German banks are “prepared for all possible scenarios” with regard to Greece even if their exposure remains “limited”, the country’s financial watchdog BaFin said on Tuesday.
“We know to what extent German banks have invested in the bonds of the peripheral Eurozone countries,” BaFin president Elke Koenig told the organisation’s annual news conference in Bonn.
“I won’t speculate on future financial policy in Greece. But I am certain German financial institutions are in the meantime prepared for all possible scenarios,” Koenig said.
“In any case, their exposure in Greece is limited,” she insisted. As far as Portugal and Spain were concerned, “I can assure you that we and the Bundesbank are monitoring the situation very closely. It is not at all comparable to Greece. Spain is currently suffering the very specific consequences of a burst real estate bubble, and not the country’s structural over-indebtedness,” Koenig said.
For insurers, too, which had remained relatively unscathed from the recent financial crises, the long-running sovereign debt crisis “is no walk in the park,” Koenig said.

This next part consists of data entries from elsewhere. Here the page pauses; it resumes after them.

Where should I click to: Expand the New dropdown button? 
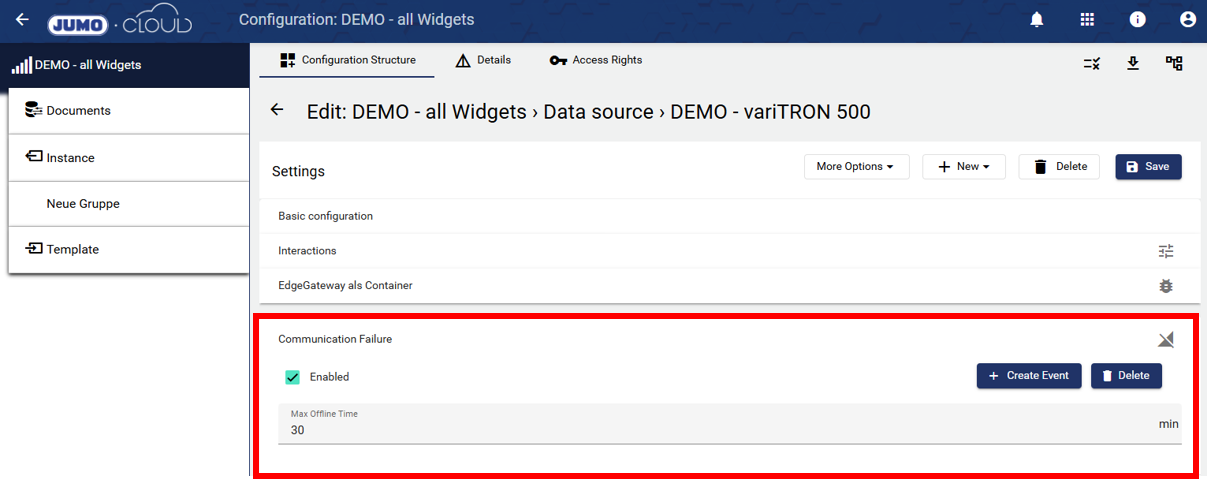pos(963,167)
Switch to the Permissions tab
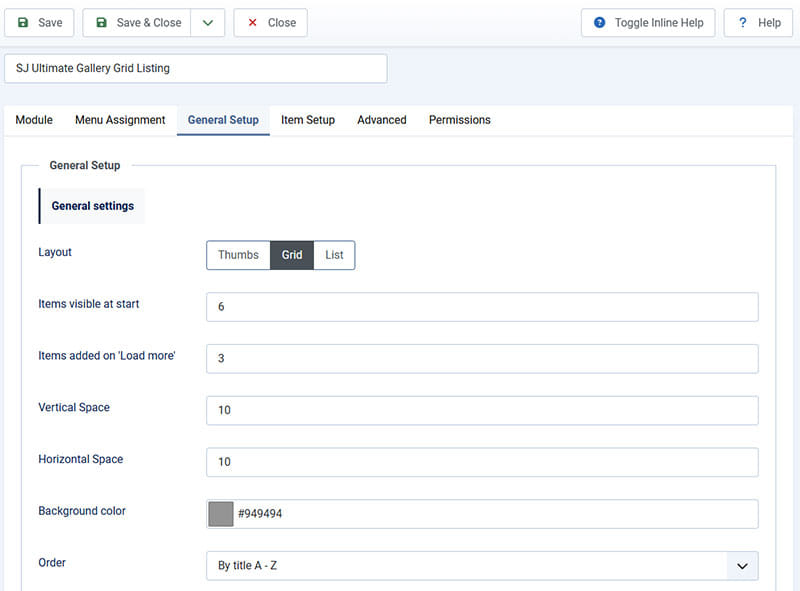Image resolution: width=800 pixels, height=591 pixels. click(x=460, y=120)
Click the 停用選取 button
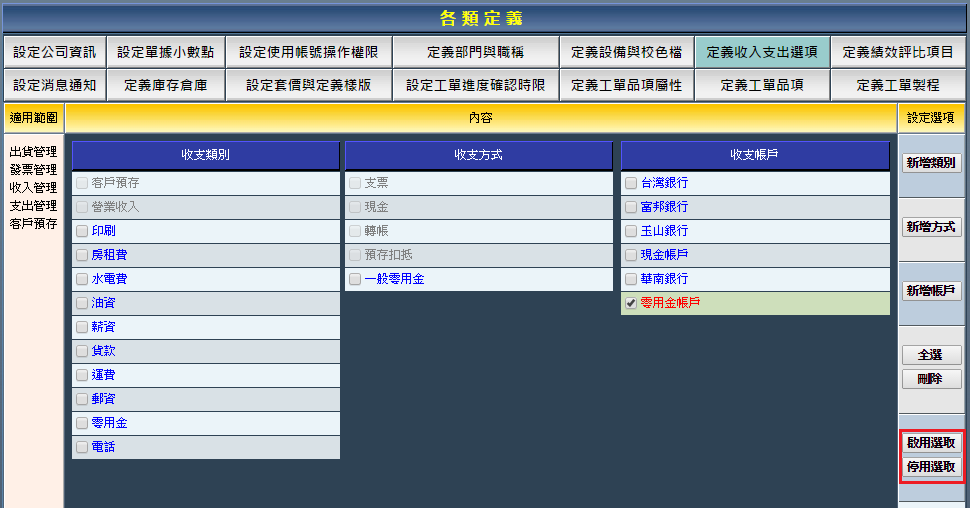Image resolution: width=970 pixels, height=508 pixels. 931,467
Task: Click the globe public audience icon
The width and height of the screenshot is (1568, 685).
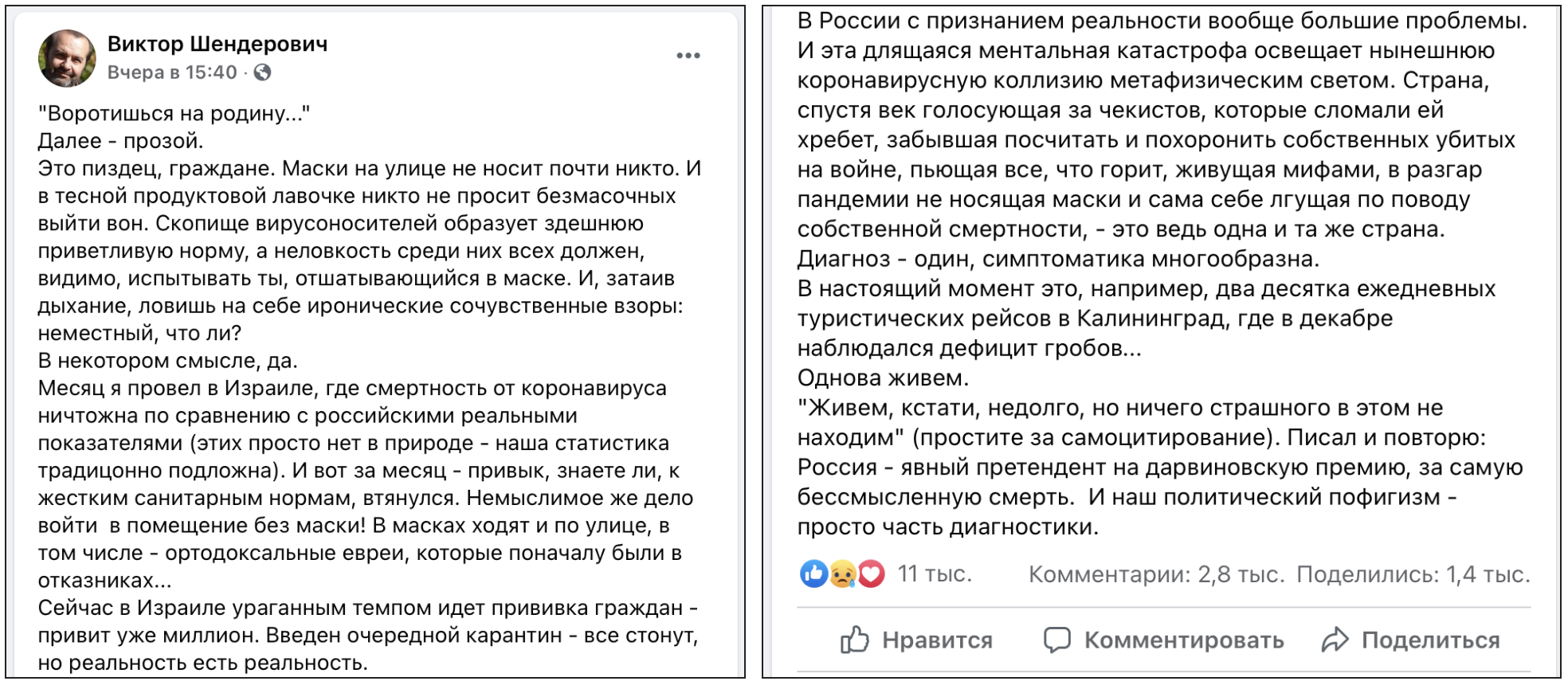Action: (262, 72)
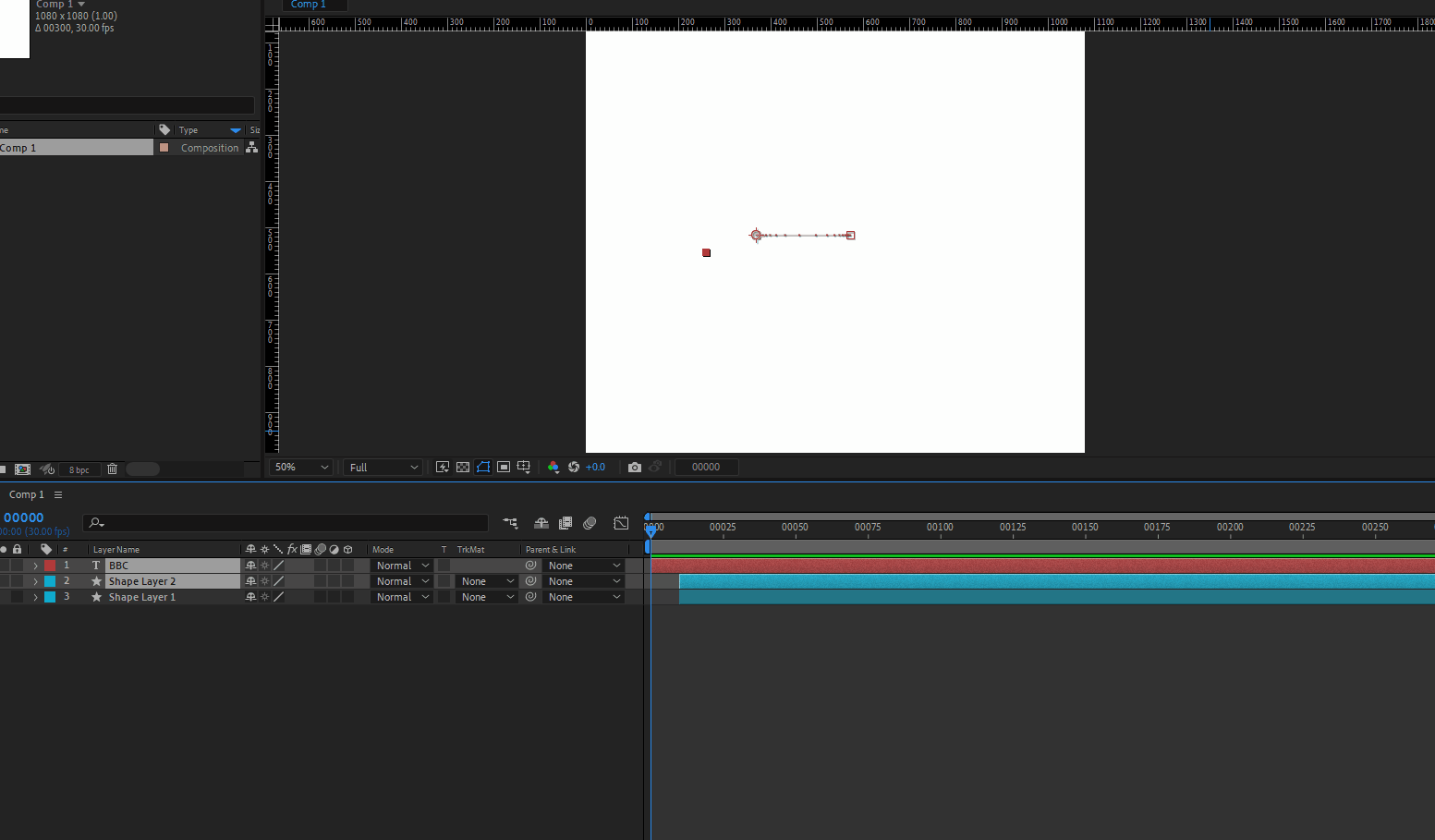Enable Frame Blending for the composition
Screen dimensions: 1435x840
(x=565, y=523)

Insurers, and life insurers in particular, were being hard hit by the current environment of very low interest rates, since that was making it difficult for them to meet the long-term interest guarantees made to their customers.
Traditionally, insurers and pension funds have invested in the benchmark German 10-year bonds or “Bund”, where yields are at historic lows in view of Germany’s safe-haven status in the debt crisis.
“We will have to wait and see whether insurers turn to other forms of investment so as to be able to offer a better return with an acceptable level of risk,” Koenig said.